Reputation: 184
I am trying to read a CSV using pd.read_csv
, but I get an error:
UnicodeDecodeError Traceback (most recent call last) pandas_libs\parsers.pyx in pandas._libs.parsers.TextReader._convert_tokens()
pandas_libs\parsers.pyx in pandas._libs.parsers.TextReader._convert_with_dtype()
pandas_libs\parsers.pyx in pandas._libs.parsers.TextReader._string_convert()
pandas_libs\parsers.pyx in pandas._libs.parsers._string_box_utf8()
UnicodeDecodeError: 'utf-8' codec can't decode byte 0xa0 in position 8: invalid start byte
During handling of the above exception, another exception occurred:
UnicodeDecodeError
Traceback (most recent call last) ipython-input-84-c0272ccf19e6 in module
Sample of my data:
Time,Type,Instrument,Product,Qty.,Avg. price,Status
3/27/2019 13:46,BUY,MFSL,MIS,1600,115.25,COMPLETE
3/27/2019 13:46,BUY,MFSL,MIS,500,115.3,COMPLETE
i have already tried checking if there is an invalid character (using Notepad++). "Show all characters"
I couldn't find any difference when comparing this file with a similar one that could be loaded. Just Need help Troubleshooting the above, If someone can point me in the right direction.
Upvotes: 0
Views: 1920
Reputation: 2539
The data you posted works fine for me, but it's several degrees removed from your source. Specifying an encoding when opening the file may fix the problem.
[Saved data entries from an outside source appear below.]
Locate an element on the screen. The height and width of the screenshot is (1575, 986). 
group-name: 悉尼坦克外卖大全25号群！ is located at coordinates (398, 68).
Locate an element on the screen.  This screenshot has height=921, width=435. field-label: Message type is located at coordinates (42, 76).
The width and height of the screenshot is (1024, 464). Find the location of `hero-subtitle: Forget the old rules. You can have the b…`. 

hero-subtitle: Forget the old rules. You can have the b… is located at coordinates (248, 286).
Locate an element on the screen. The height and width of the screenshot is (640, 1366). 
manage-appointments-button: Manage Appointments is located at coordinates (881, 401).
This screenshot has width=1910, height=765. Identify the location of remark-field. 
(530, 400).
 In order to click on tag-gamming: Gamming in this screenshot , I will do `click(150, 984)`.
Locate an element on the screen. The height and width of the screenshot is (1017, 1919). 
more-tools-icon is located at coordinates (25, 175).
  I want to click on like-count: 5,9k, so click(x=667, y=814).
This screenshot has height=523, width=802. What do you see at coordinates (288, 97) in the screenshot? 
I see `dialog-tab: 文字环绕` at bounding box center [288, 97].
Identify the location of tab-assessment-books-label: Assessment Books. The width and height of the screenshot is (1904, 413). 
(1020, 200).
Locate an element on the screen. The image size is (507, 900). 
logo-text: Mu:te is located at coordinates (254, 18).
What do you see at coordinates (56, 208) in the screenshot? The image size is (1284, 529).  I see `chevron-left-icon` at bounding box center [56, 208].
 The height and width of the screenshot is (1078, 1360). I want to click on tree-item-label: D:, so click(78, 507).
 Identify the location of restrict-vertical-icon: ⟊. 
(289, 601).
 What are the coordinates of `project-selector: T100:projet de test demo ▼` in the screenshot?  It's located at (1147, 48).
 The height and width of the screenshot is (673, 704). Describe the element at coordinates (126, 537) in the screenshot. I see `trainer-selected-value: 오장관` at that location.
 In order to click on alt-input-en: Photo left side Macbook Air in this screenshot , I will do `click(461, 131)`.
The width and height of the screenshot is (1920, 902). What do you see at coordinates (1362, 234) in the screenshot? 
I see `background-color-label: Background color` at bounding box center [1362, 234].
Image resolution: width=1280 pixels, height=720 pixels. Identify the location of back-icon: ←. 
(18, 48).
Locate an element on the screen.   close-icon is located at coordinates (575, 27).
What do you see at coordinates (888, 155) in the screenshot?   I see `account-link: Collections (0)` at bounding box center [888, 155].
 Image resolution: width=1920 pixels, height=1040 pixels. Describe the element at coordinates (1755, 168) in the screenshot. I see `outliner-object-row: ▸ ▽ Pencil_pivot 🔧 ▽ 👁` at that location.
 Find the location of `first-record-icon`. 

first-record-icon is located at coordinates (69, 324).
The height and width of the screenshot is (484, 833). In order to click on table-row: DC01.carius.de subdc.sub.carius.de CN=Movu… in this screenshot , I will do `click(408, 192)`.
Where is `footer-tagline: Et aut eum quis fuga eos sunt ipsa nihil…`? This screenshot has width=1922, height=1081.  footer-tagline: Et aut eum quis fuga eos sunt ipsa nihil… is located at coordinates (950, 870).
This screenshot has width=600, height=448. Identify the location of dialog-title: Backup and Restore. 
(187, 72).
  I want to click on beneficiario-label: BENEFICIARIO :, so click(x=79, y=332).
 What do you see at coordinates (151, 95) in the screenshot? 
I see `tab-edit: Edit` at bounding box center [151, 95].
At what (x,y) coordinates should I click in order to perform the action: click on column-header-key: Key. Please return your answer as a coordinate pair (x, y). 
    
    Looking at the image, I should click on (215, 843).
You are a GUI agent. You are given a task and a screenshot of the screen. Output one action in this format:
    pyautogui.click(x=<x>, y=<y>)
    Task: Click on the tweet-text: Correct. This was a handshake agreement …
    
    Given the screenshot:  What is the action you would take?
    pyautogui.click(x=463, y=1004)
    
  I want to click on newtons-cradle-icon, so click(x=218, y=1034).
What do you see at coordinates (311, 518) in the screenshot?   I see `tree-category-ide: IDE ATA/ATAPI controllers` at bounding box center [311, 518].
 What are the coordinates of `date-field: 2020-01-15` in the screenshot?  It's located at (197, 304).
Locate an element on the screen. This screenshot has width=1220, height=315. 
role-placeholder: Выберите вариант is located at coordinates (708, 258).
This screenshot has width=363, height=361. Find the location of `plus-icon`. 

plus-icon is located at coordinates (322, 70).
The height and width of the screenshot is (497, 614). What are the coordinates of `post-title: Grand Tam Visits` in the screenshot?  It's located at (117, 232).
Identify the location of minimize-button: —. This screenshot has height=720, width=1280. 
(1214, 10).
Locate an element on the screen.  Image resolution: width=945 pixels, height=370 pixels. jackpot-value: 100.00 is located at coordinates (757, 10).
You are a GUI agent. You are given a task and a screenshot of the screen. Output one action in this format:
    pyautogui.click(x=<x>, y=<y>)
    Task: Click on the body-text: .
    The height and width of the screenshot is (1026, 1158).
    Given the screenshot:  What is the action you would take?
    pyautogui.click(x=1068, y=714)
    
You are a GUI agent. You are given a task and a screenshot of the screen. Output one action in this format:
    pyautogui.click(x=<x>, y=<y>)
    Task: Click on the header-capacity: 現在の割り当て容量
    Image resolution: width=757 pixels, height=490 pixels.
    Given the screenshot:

You can do this a couple of ways: use the codecs package to open the file and let that decide the encoding, or specify the encoding in csv_read()
import codecs
doc = codecs.open('document','rU','UTF-16') #open for reading with "universal" type set
df = pandas.read_csv(doc, sep=',')
You also might want to sanitize your column names, as spaces and decimals can cause problems in referencing.
df.columns = df.columns.str.strip().str.lower().str.replace(' ', '_').str.replace('(', '').str.replace(')', '').str.replace('.', '')
Upvotes: 1